Insight on the News
Small Wisdom
● What is believed to be “the first [observed] case of tool use in a social insect” is reported in a recent issue of “Science” magazine. Common woodland ants were observed using pieces of leaves, dried mud chunks and grains of sand to transport far more soft or liquid food than they could carry otherwise, much as a shopper might use a cart.
When researchers from the University of Maryland put out small portions of jelly as bait, ants that gathered would leave after a few seconds, returning to place pieces of leaf on the jelly. Other ants would tend the fragments for up to an hour, adjusting their position to cover these fragments with jelly. Then the coated leaves were carried back to the colony and the jelly was consumed there.
Without such “tools,” soft or liquid foods have to be carried back between their mandibles or stored internally, to be regurgitated at the nest to feed others. But the experimenters found that ants who used the “tools” could carry ten times as much back to the colony. Truly, ants deserve to be classed among the “four things that are the smallest of the earth, but . . . instinctively wise: the ants are a people not strong, and yet in the summer they prepare their food.”—Prov. 30:24.
Dr. Banda and the Church
● Atrocities committed against Jehovah’s Witnesses in Malawi for refusal to purchase political cards are now well known world wide. As a result, a number of Presbyterian bodies in other nations are disavowing any organizational connection with Malawi’s Presbyterians. Why?
A letter circulated to Presbyterian pastors in the U.S. admits that “it is true that the President, Dr. H. Kamuzu Banda is a Presbyterian. At one time he was an active Presbyterian lay person and it is reported that he served as an elder in the church. . . . to the best of our knowledge [he] is no longer an active Presbyterian.” At any rate, says the letter, Presbyterians in Malawi are “the result of the mission of the Church of Scotland,” not the U.S. Church. But the General Secretary of the Church of Scotland’s Overseas Council says that “final responsibility [for missionaries] was handed over to the Church of Central Africa Presbyterian.”
However, when another Overseas Council official, J. W. Waddell, recently visited Malawi for a Church celebration, he was more friendly. The periodical “Life and Work—The Record of the Church of Scotland” reports that “Dr. Banda read the Old Testament lesson at the service,” and clergyman Waddell called it “a magnificent tribute to Scottish missionaries.” Banda himself later “recounted the history of the Mission, his debt to it, and his pride in it,” notes the Church paper.
It is commendable that Presbyterian officials reject atrocities committed against an innocent religious minority in Malawi. But at times the actions and words of certain of these officials seem both contradictory and confusing.
“A Loaded Gun”
● “The American public is continually warned about the hazards of drunk driving, smoking, cancer, narcotics, etc.,” notes “Oasis,” a magazine published for employees of the U.S. Social Security Administration. “But,” it continues, “have you ever seen a warning dealing with blood transfusions?
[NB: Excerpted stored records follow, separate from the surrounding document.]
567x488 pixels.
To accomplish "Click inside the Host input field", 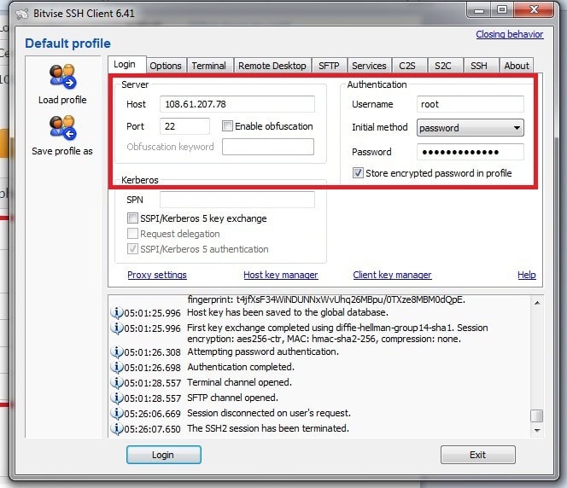I will [237, 104].
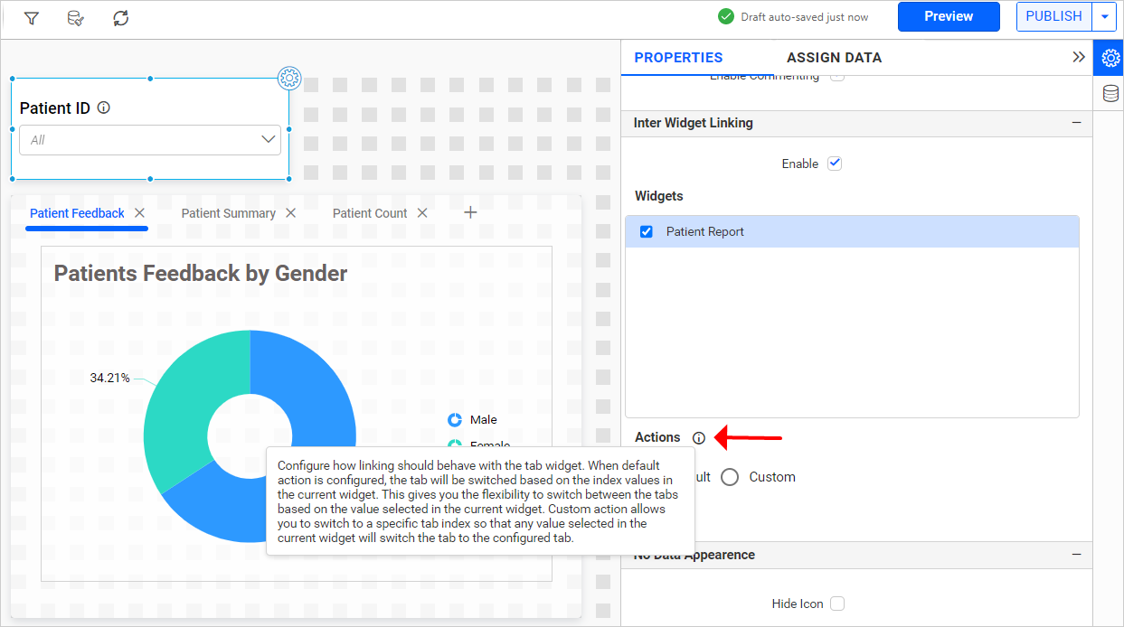Select the widget settings gear in right sidebar
Viewport: 1124px width, 627px height.
[x=1110, y=57]
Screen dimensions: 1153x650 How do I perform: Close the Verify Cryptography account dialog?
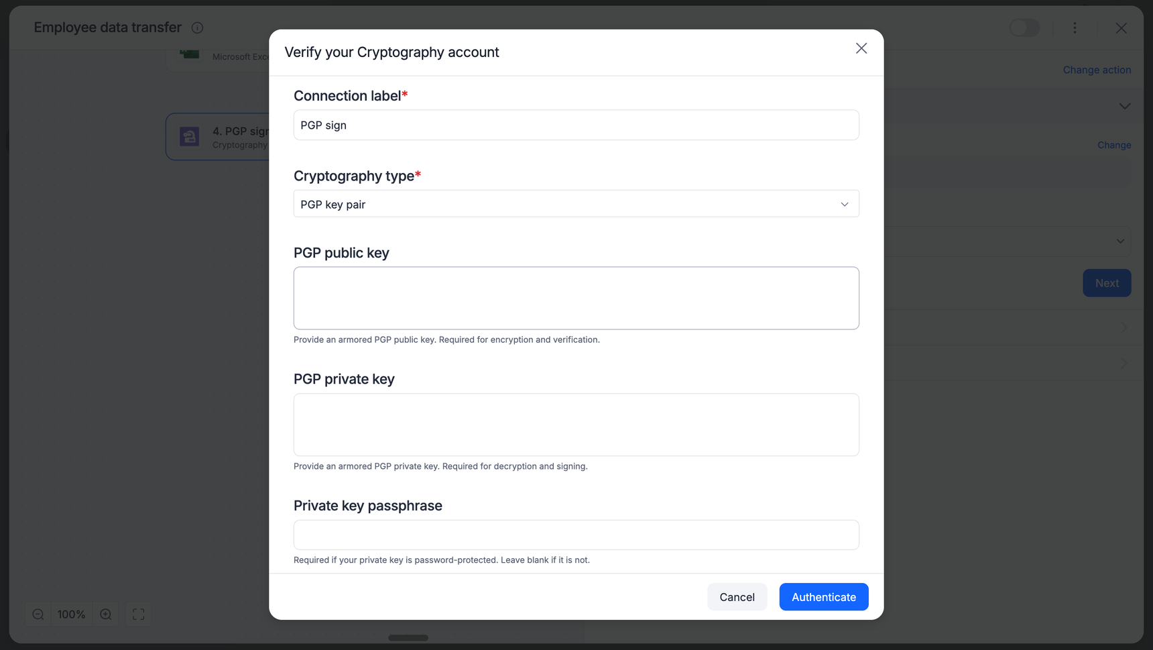[x=861, y=48]
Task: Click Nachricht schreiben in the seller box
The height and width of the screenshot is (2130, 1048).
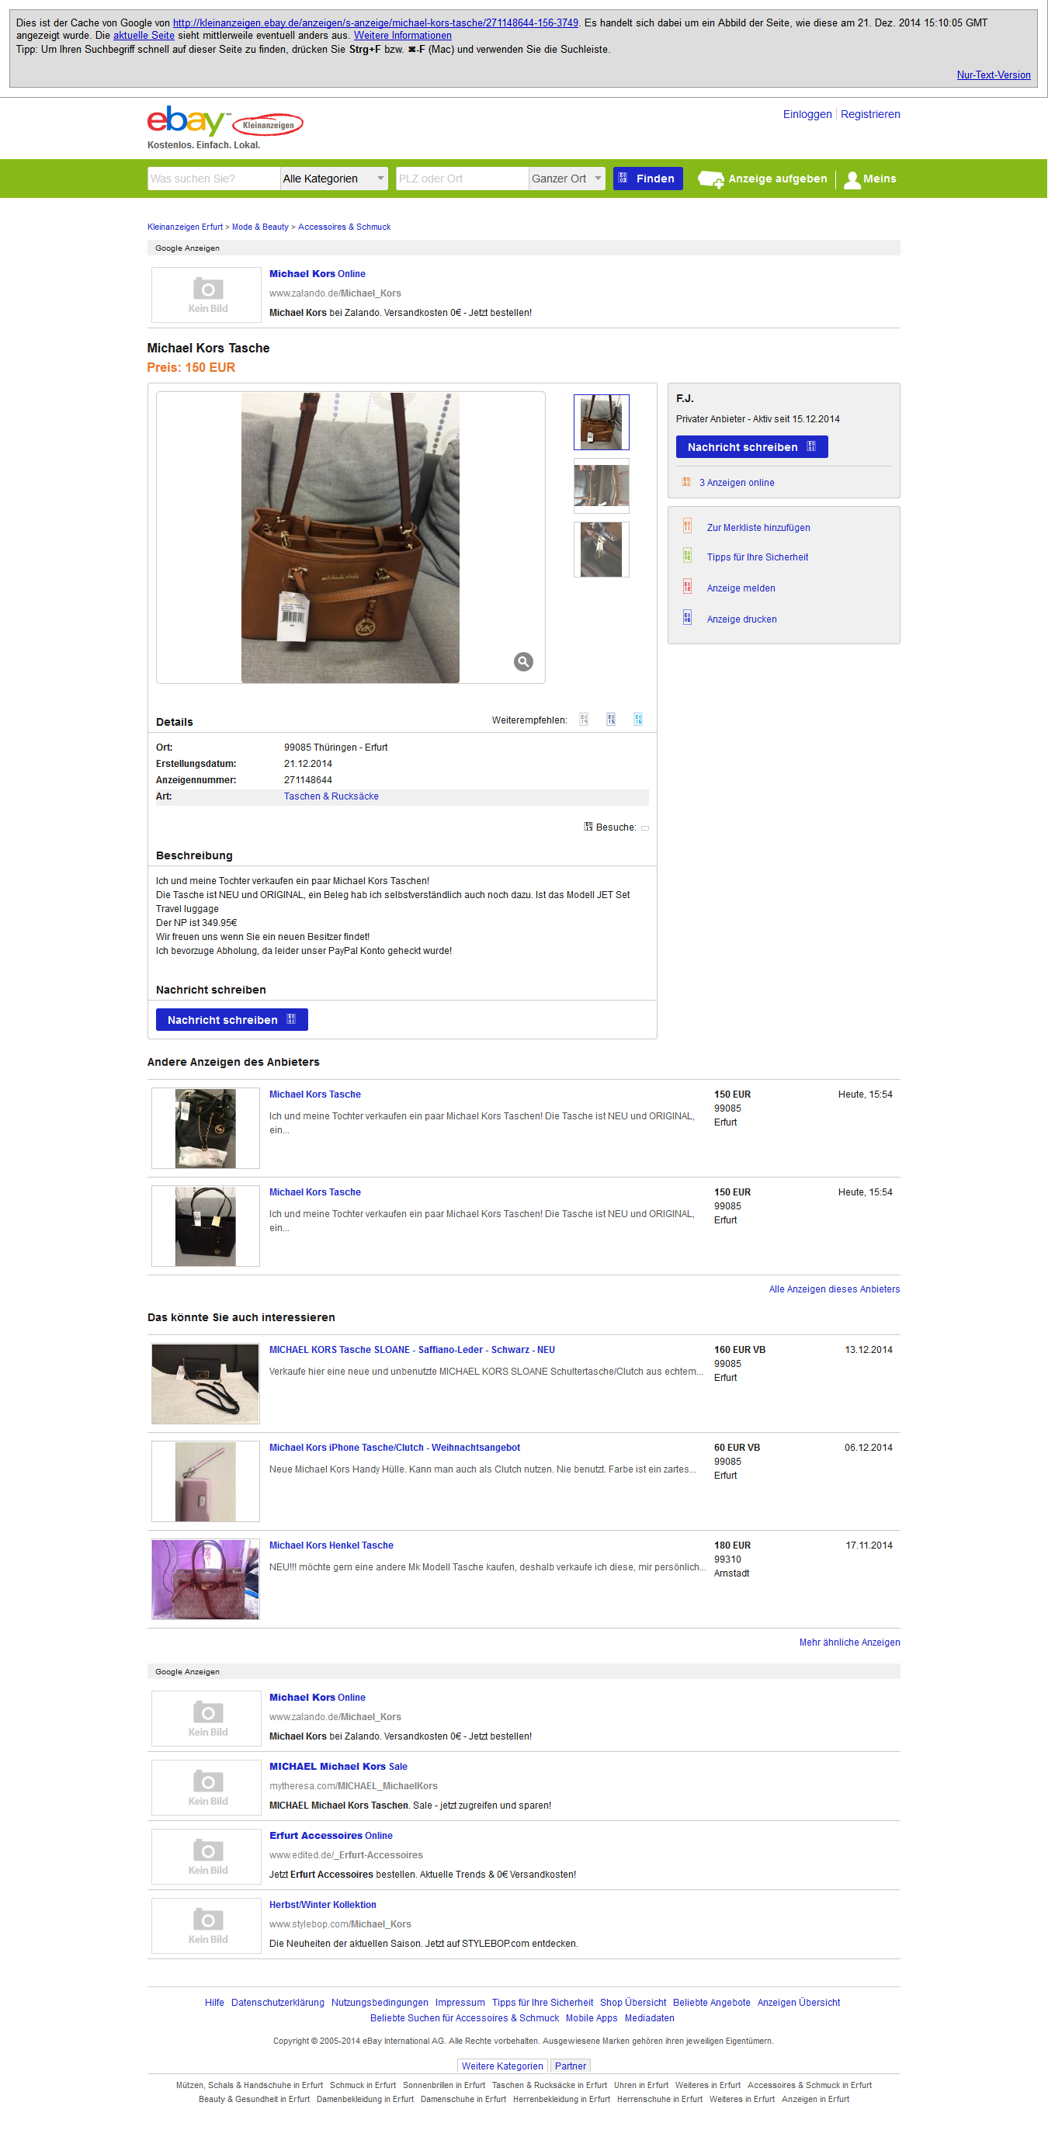Action: tap(751, 447)
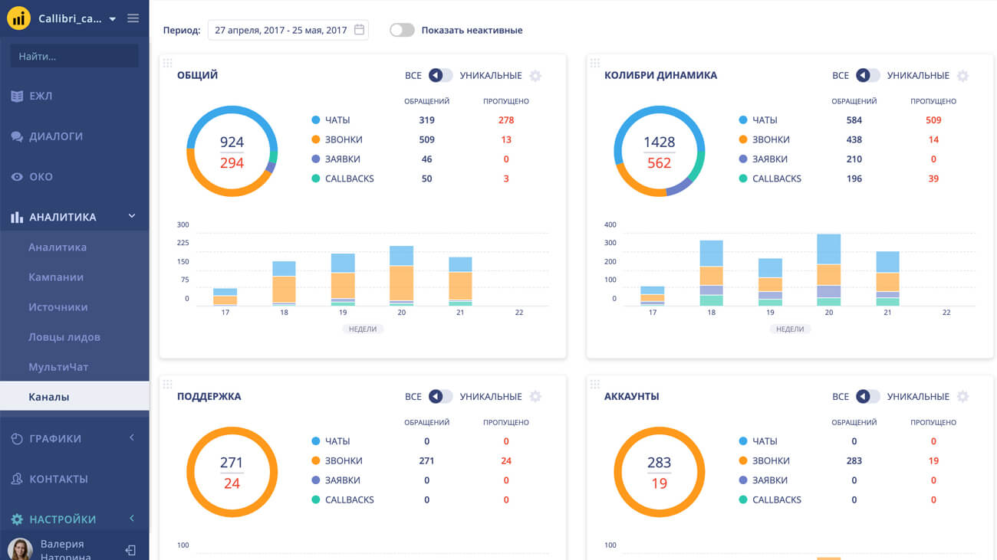Click the Найти search field
Screen dimensions: 997x560
pos(74,56)
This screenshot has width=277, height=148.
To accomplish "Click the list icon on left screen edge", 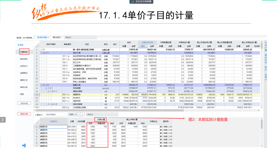I will click(x=2, y=120).
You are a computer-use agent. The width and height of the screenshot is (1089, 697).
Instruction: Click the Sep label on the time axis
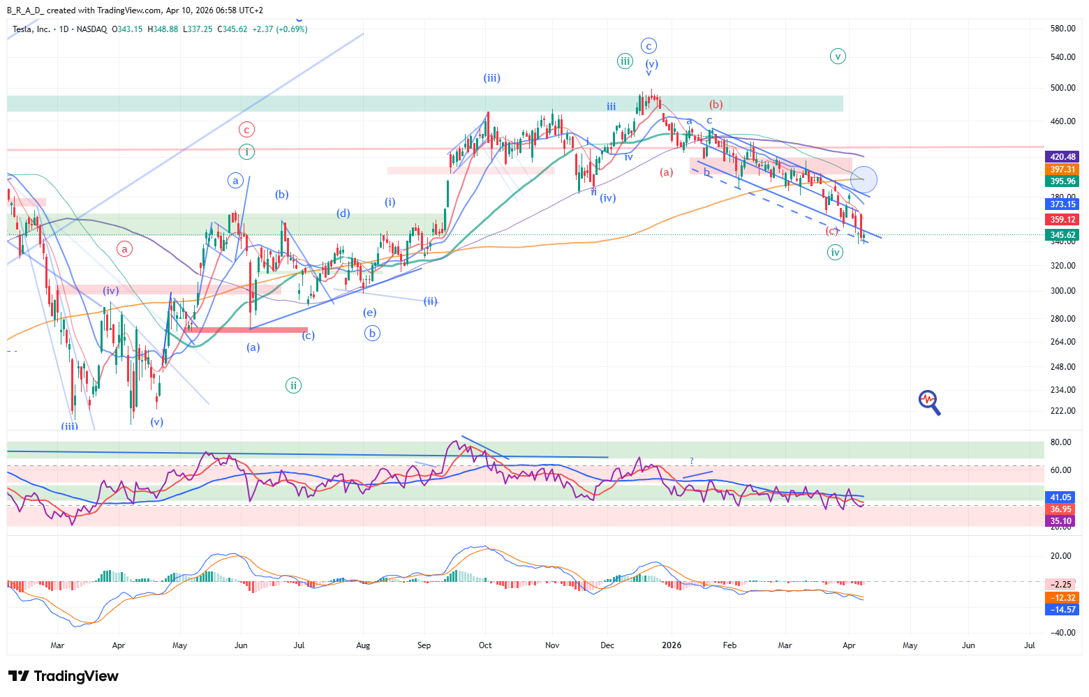click(x=424, y=645)
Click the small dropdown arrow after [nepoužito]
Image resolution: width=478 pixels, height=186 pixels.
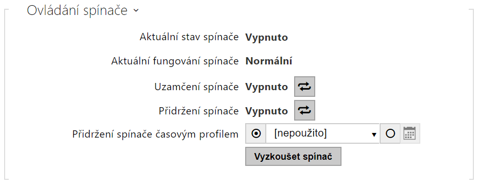374,135
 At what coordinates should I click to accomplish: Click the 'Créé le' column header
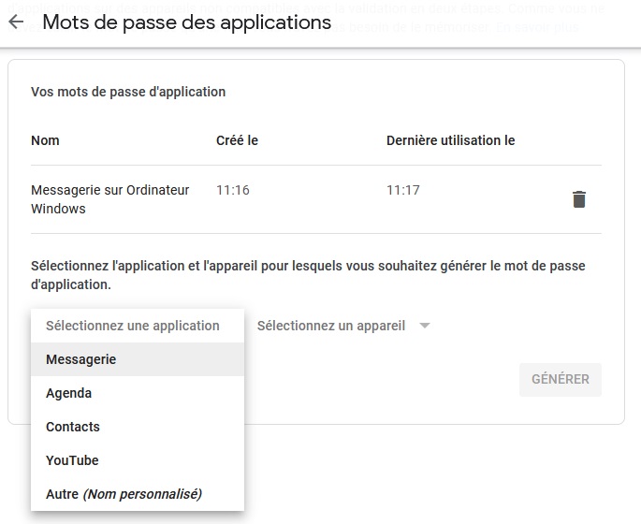(237, 140)
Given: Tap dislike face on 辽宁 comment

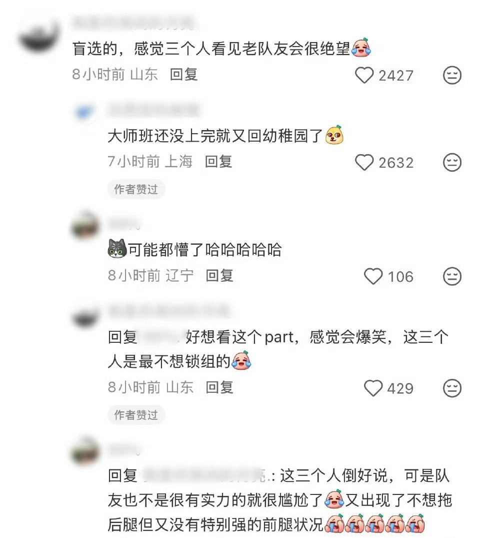Looking at the screenshot, I should point(452,276).
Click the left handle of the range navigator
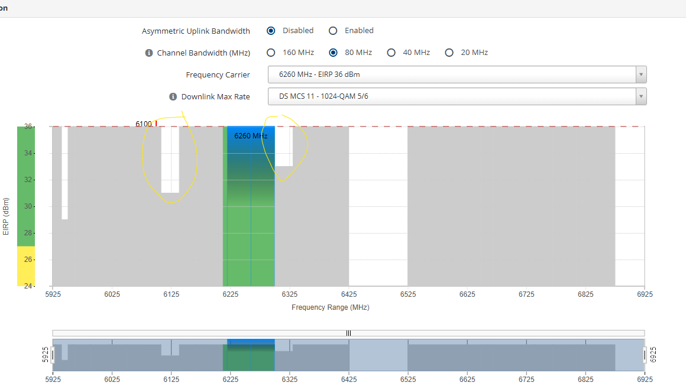The height and width of the screenshot is (392, 686). [53, 355]
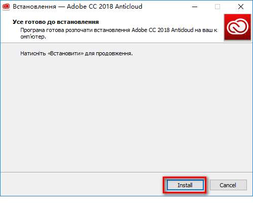Click the description line starting with "Програма готова розпочати"
253x206 pixels.
tap(119, 30)
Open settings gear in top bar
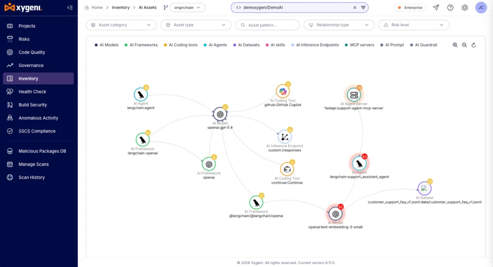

There is ample information available on hazards of transfusions . . . in medical journals and such, but very few, if any, warnings. Sure, every transfusion may not result in a reaction or disease, but as one author stated on the subject, ‘it is like playing liquid Russian roulette.’ Every drunk driver does not cause a death or accident, everyone that smokes does not develop lung cancer, . . . not every loaded gun kills, but we are still warned about the potential dangers. . . . anyone who administers a blood transfusion should, like the Surgeon General warns about smoking, warn the participants that transfusions are dangerous to your health, as dangerous as a loaded gun.
The article notes that “Jehovah’s Witnesses, a religious organization, have repeatedly refused to accept transfusions on Bible principles (Genesis 9:3-4; Leviticus 3:17; Acts 15:28, 29) and very obviously on other grounds as well.”